Best Practices for Using <echo>

  1. Debug Complex Logic: Use <echo> to debug variables and complex expressions, especially when using scripts or database sources to generate data dynamically.
  2. Monitor Data Generation: Track the progress of your data generation by echoing values at key points in your setup.
  3. Combine with Variables: You can use variables and expressions within the text of <echo> to output dynamic content during the generation process.

<generator>

The <generator> element specifies custom generators for data generation.

Attributes

  • name: Specifies the name of the generator.
  • generator: Specifies your custom generator.

Example

1
2
3
4
5
6
7
8
<setup>
    <generator name="my_custom_date_gen" generator="DateTimeGenerator(min='2010-08-01', max='2020-08-31', input_format='%Y-%m-%d')"/>
    <generate name="product">
        <key name="product_name" type="string"/>
        <key name="import_date" generator="my_custom_date_gen"/>
        <key name="export_date" generator="my_custom_date_gen"/>
    </generate>
</setup>

<element>

The <element> element specifies child elements within an XML node, making it useful for generating nested XML structures. The name of the <element> tag becomes an XML attribute, and the generated content becomes the attribute's value.

Attributes

  • name: Specifies the name of the child XML element or attribute. This is mandatory.
  • script: Specifies a script to dynamically generate the value of the element.
  • constant: A constant value for the element, if no dynamic generation is required.
  • values: A list of possible values to randomly select from, if applicable.

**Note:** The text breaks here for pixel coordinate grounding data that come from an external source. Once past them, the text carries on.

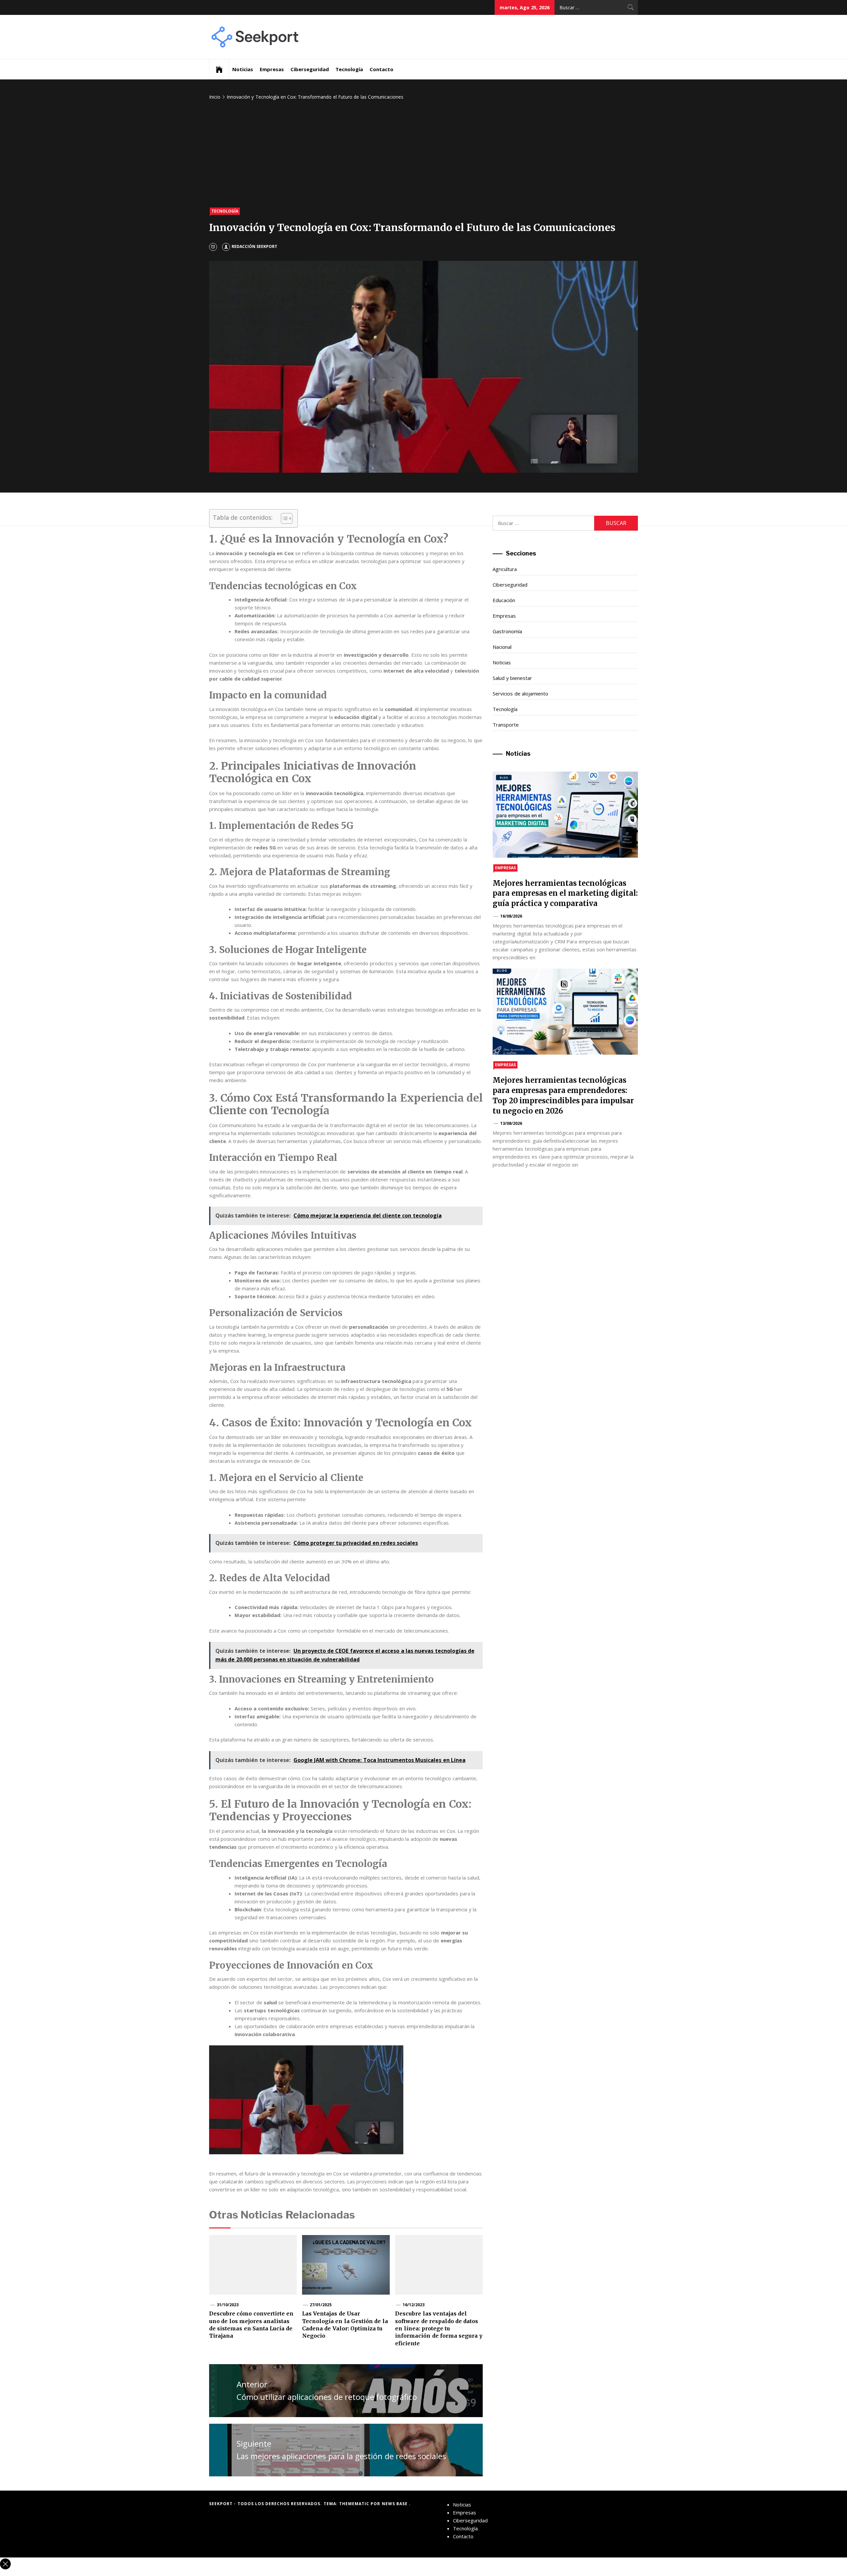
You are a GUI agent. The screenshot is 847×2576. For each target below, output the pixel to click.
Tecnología (349, 69)
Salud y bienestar (512, 678)
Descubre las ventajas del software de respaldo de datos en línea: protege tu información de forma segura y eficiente (438, 2328)
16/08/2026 (511, 916)
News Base (395, 2503)
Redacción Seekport (254, 246)
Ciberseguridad (309, 69)
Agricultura (505, 569)
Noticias (242, 69)
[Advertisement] (423, 154)
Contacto (381, 69)
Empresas (272, 69)
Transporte (506, 724)
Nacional (502, 647)
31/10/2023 (228, 2305)
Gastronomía (507, 631)
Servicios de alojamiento (520, 693)
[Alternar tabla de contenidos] (283, 518)
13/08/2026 (511, 1123)
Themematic (355, 2503)
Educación (504, 600)
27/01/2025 (321, 2305)
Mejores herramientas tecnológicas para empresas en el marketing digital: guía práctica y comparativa (565, 893)
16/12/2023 (413, 2305)
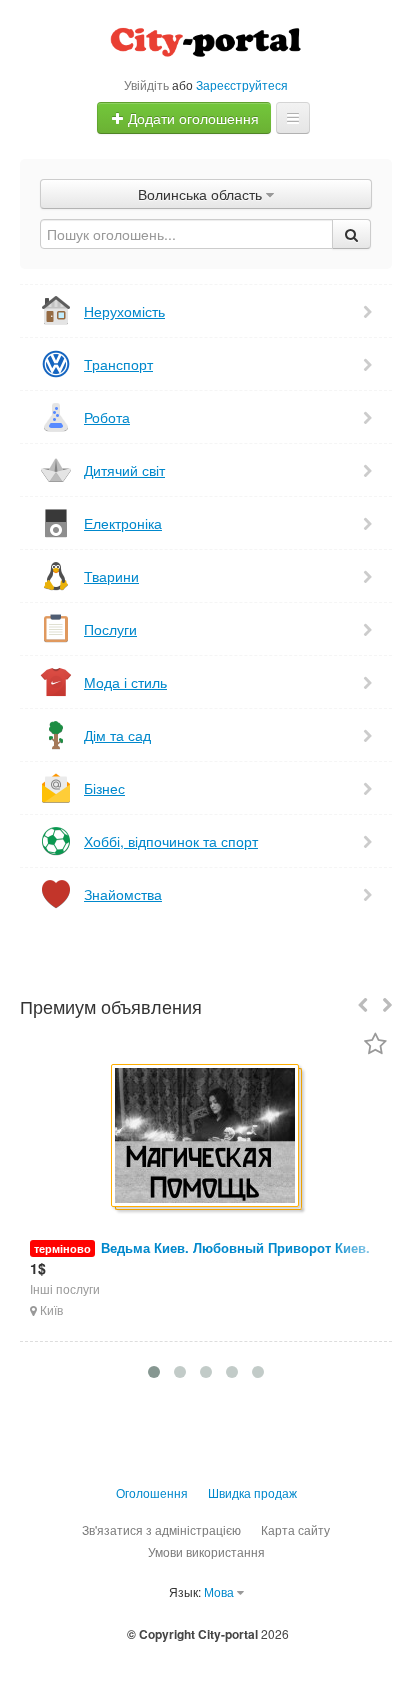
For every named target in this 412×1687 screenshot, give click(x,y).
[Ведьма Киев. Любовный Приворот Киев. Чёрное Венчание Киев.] (206, 1137)
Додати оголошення (191, 118)
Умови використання (206, 1551)
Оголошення (152, 1492)
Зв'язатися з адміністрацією (161, 1529)
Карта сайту (295, 1529)
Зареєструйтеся (242, 84)
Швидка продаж (252, 1492)
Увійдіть (146, 84)
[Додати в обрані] (375, 1045)
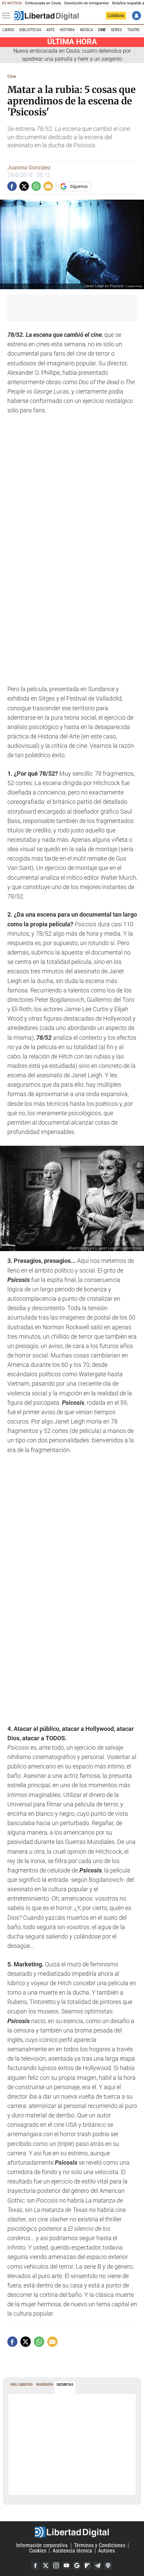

Example 1: Simple XML Generation

 1
 2
 3
 4
 5
 6
 7
 8
 9
10
<setup>
    <generate name="generate_xml" count="2" target="XML">
        <variable name="person" entity="Person"/>
        <key name="author" script="None">
            <element name="name" script="person.name"/>
            <element name="gender" script="person.gender"/>
            <element name="birthdate" script="person.birthdate"/>
        </key>
    </generate>
</setup>

In this example:

  • The author key creates an XML node, and each <element> within defines attributes (such as name, gender, birthdate) populated with the values generated from the person entity.

Example 2: NestedKey with Elements and Attributes

 1
 2
 3
 4
 5
 6
 7
 8
 9
10
<setup>
    <generate name="part_list" count="1" target="XML">
        <nestedKey name="book" type="list" count="4">
            <element name="title" values="'Book 1', 'Book 2', 'Book 3', 'Book 4'"/>
            <element name="language" values="'de', 'en'"/>
            <element name="pages" generator="IntegerGenerator(min=100,max=800)"/>
            <element name="release_date" generator="DateTimeGenerator(min='2020-01-01', max='2023-12-31', input_format='%Y-%m-%d')"/>
        </nestedKey>
    </generate>
</setup>

Here:

  • The book list generates multiple XML elements (title, language, pages, release_date), each containing attributes for various books.
  • The content for each element is dynamically generated based on values or generators.

Example 3: Generating XML with Nested Lists and Dictionaries

 1
 2
 3
 4
 5
 6
 7
 8
 9
10
11
12
13
14
15
16
<setup>
    <generate name="part_dict" count="1" target="XML">
        <nestedKey name="book" type="dict">
            <key name="title" values="'Book 1', 'Book 2'">
                <element name="language" values="'de', 'en'"/>
            </key>
            <key name="pages" generator="IntegerGenerator(min=100,max=800)"/>
            <key name="release_date" generator="DateTimeGenerator(min='2020-01-01', max='2023-12-31', input_format='%Y-%m-%d')"/>
        </nestedKey>
        <nestedKey name="magazine" type="dict">
            <key name="title" values="'Magazine #1', 'Magazine #2'"/>
            <key name="language" values="'de', 'en'"/>
            <key name="pages" generator="IntegerGenerator(min=30,max=70)"/>
        </nestedKey>
    </generate>
</setup>

In this case:

  • Both books and magazines are generated as XML elements with dynamically generated attributes such as language, pages, and release_date.

Example 4: Generating XML with Arrays and Lists

1
2
3
4
5
6
<setup>
    <generate name="array_xml" count="2" target="XML">
        <array name="random_string" type="string" count="3"/>
        <array name="random_number" type="int" count="3"/>
    </generate>
</setup>

In this example:

  • Two arrays (random_string and random_number) are generated as XML elements, with each array containing 3 items.
  • This demonstrates how arrays can be incorporated into the XML generation process.

Example 5: Complex XML with Lists and NestedKeys

 1
 2
 3
 4
 5
 6
 7
 8
 9
10
11
12
13
14
15
16
17
18
<setup>
    <generate name="list_xml" count="1" target="XML">
        <list name="detail">
            <item>
                <key name="number" type="int" constant="2"/>
            </item>
            <item>
                <key name="text" type="string"/>
            </item>
            <item>
                <nestedKey name="employees" type="list" count="2">
                    <key name="code" type="string"/>
                    <key name="age" values="25, 30, 28, 45"/>
                </nestedKey>
            </item>
        </list>
    </generate>
</setup>

This example shows how to generate a list of items, where each item can contain additional nested keys and sub-elements, demonstrating a hierarchical structure in XML.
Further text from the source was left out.